> [The task]: Turn the part that opens with the line containing "The height and" and closes with the line containing "(x=113, y=75)" into a JSON list of strings, one string per line, skipping blank lines and including both end lines. Include only those lines, and leave out the pictures.

> [Provided data]:
=-=-=-=-=

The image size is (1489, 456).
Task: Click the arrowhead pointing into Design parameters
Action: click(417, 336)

=-=-=-=-=

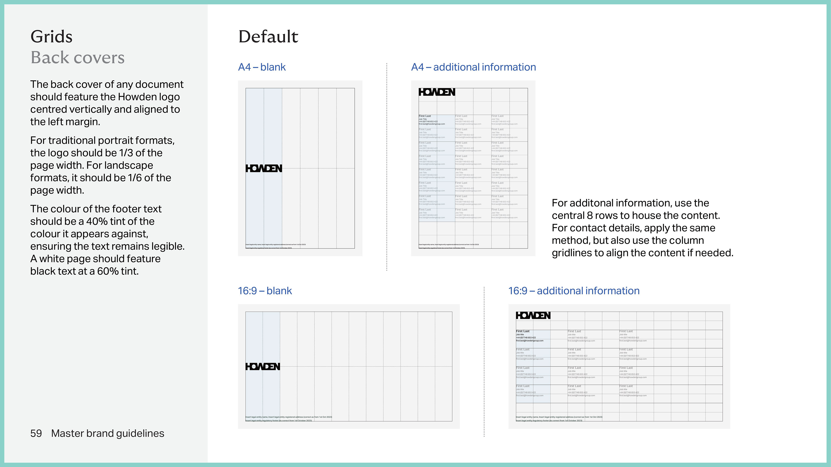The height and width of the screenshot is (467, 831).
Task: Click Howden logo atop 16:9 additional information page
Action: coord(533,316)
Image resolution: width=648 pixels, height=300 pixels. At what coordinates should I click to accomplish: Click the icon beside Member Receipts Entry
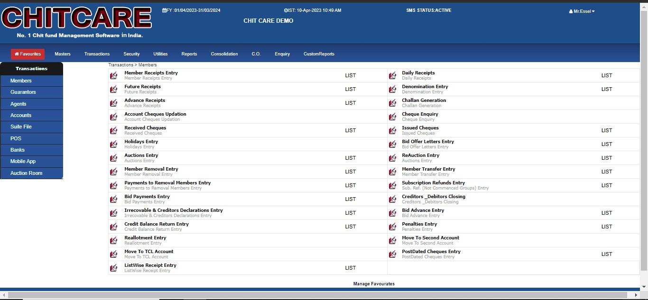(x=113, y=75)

=-=-=-=-=

> [Task response]:
[
  "The height and width of the screenshot is (467, 831).",
  "Task: Click Howden logo atop 16:9 additional information page",
  "Action: coord(533,316)",
  "Image resolution: width=648 pixels, height=300 pixels. At what coordinates should I click to accomplish: Click the icon beside Member Receipts Entry",
  "(x=113, y=75)"
]